Price: 339 . 169 . 699 . 299
Pros: Introduces tabbed windows for the Mac version, plus ime-saving background FTP. Extensive new CSS support, coding improvements, zoom tool, and specific device style-sheet support.
Cons: Code collapse and Zoom are Windows-only. System-resource heavy. Dreamweaver behaviours haven’t been touched.
Part of Macromedia’s Studio suite of Web site building tools, Dreamweaver 8 sees some major breakthroughs in the update to the world-leading Web development product.
One instantly helpful feature is the inclusion of tabbed windows for the Mac version. There are other more subtle refinements to the user interface, such as new background FTP, and extra XML support. They all serve to improve efficiency.
Dreamweaver 8 works with all the other Studio products like a hub for extraneous Web elements created for a site. It seems to be the flagship product that Macromedia improves more and more with each upgrade. However, in developing the product, Macromedia seems to keep in mind its design sensibilities, and the technology needs of the other Studio software.
Dreamweaver 8 gathers elements created by Fireworks, Flash, and FlashPaper together, and controls how Contribute users work in a team. It then allows Web developers to work confidently towards a finished product.

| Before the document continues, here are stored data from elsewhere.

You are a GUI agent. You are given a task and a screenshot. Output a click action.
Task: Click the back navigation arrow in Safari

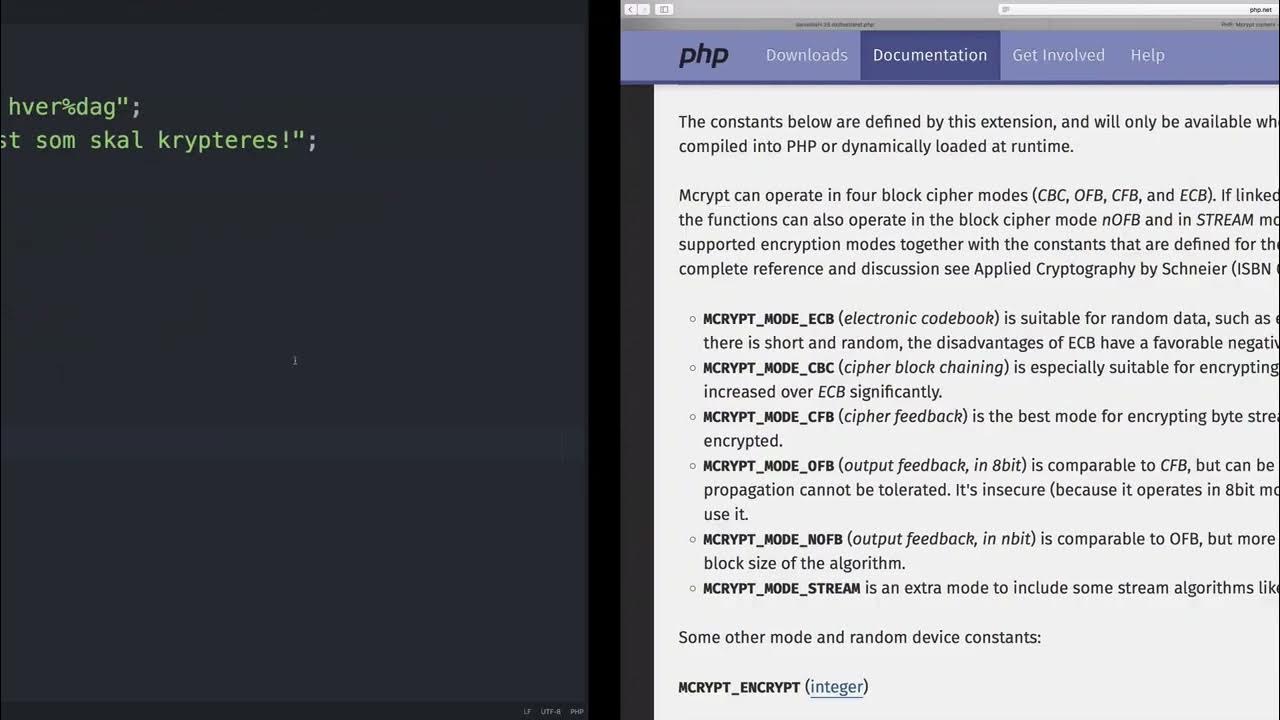(628, 8)
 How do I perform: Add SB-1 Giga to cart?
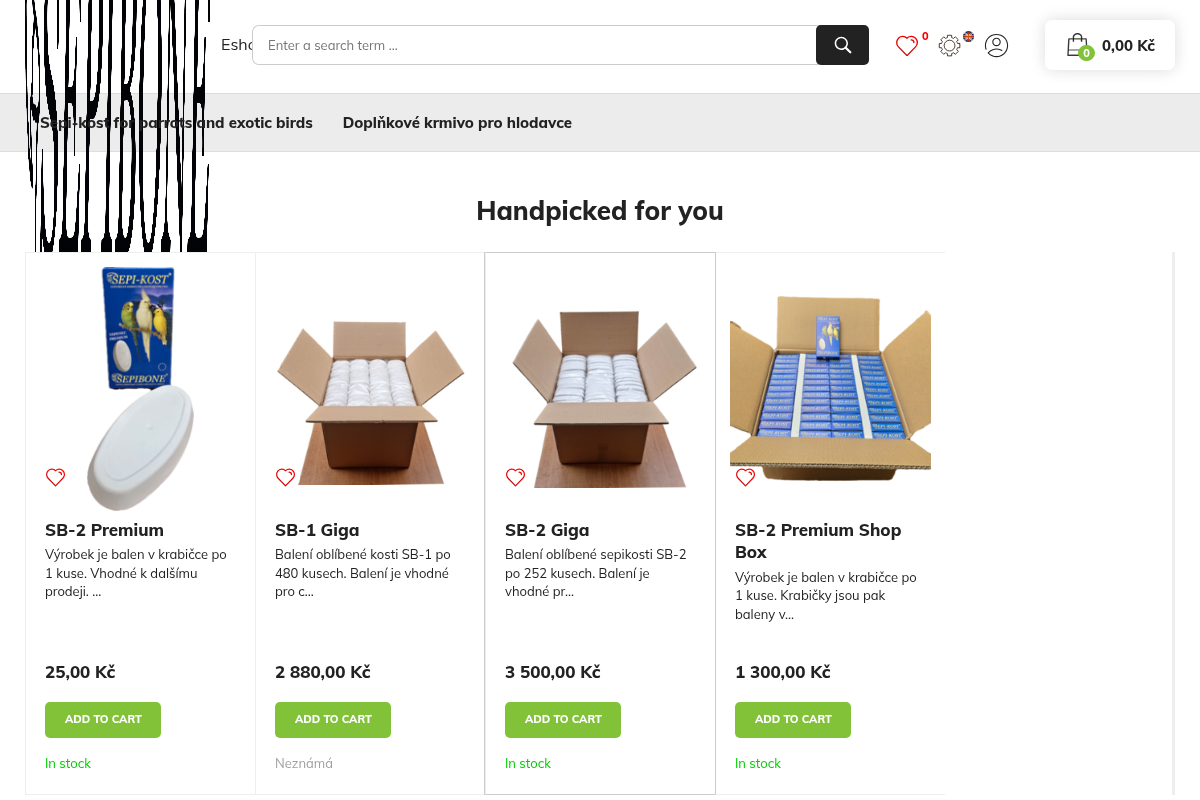point(333,720)
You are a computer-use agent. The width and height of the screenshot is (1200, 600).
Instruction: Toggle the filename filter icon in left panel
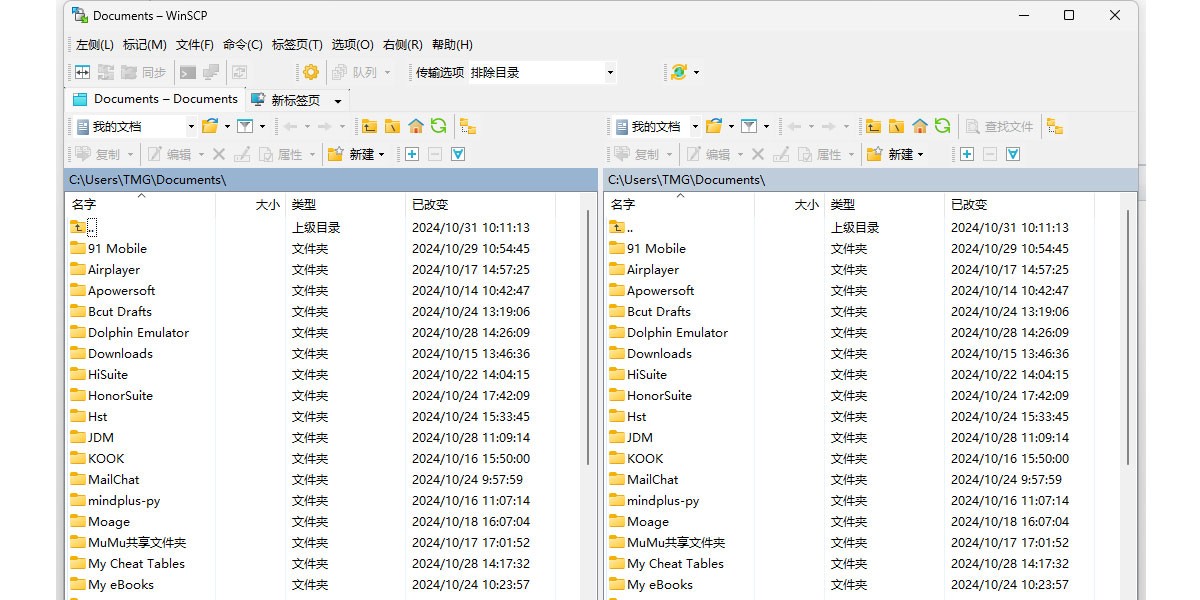244,126
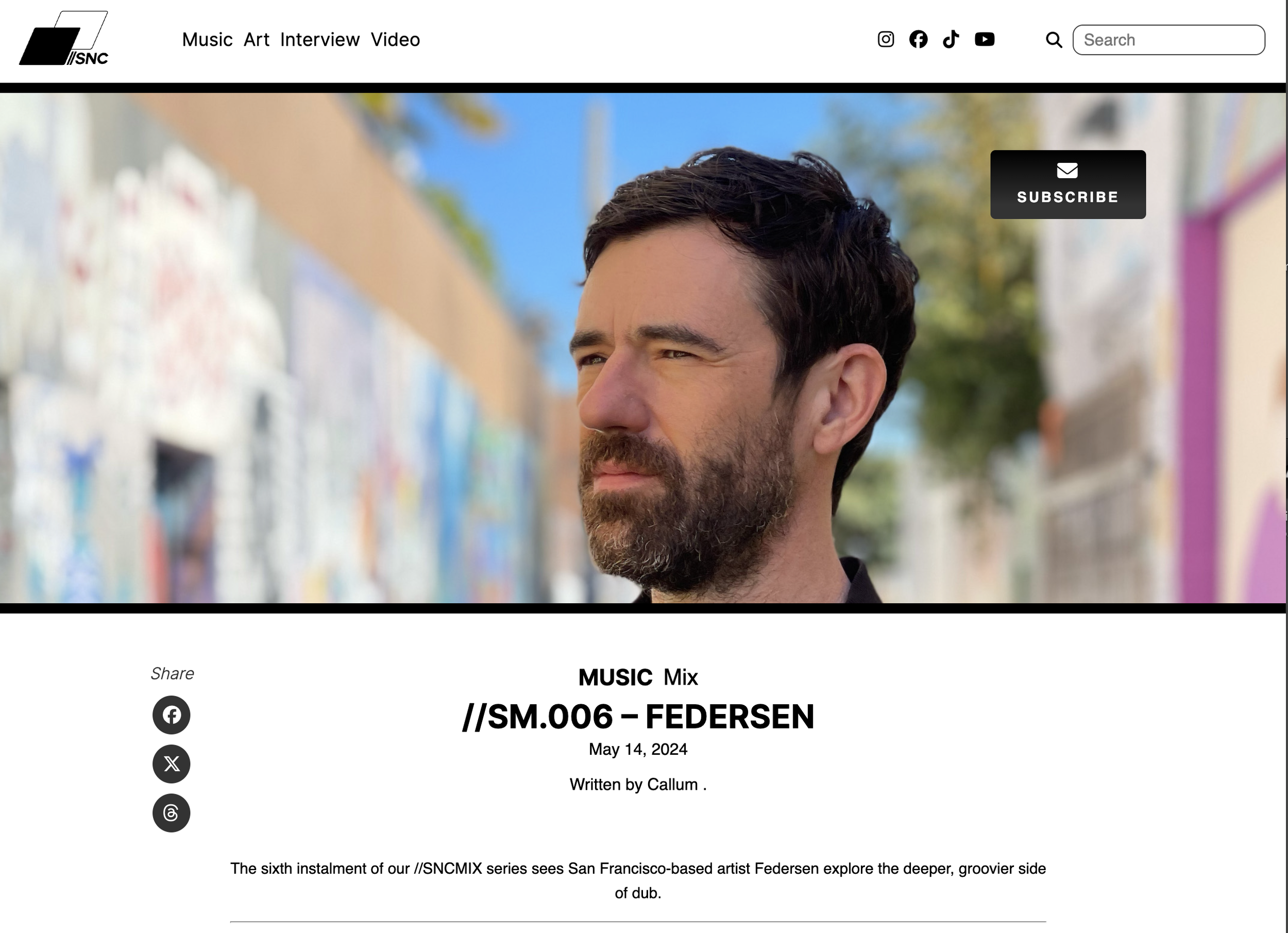Visit the Facebook page icon in header
1288x933 pixels.
click(918, 39)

Some of the enhancements in version 8 are merely new technology support updates to keep the software at the cutting-edge of Web site requirements. The latest support for ColdFusion MX 7 is included, with new server behaviours and code hinting, plus support for PHP 5. Notification and event logging in the Web Publishing system lets you keep a close eye on any site file changes.
And the O’Reilly reference content has all the new information you may need to help you keep up-to-date on new technology uses.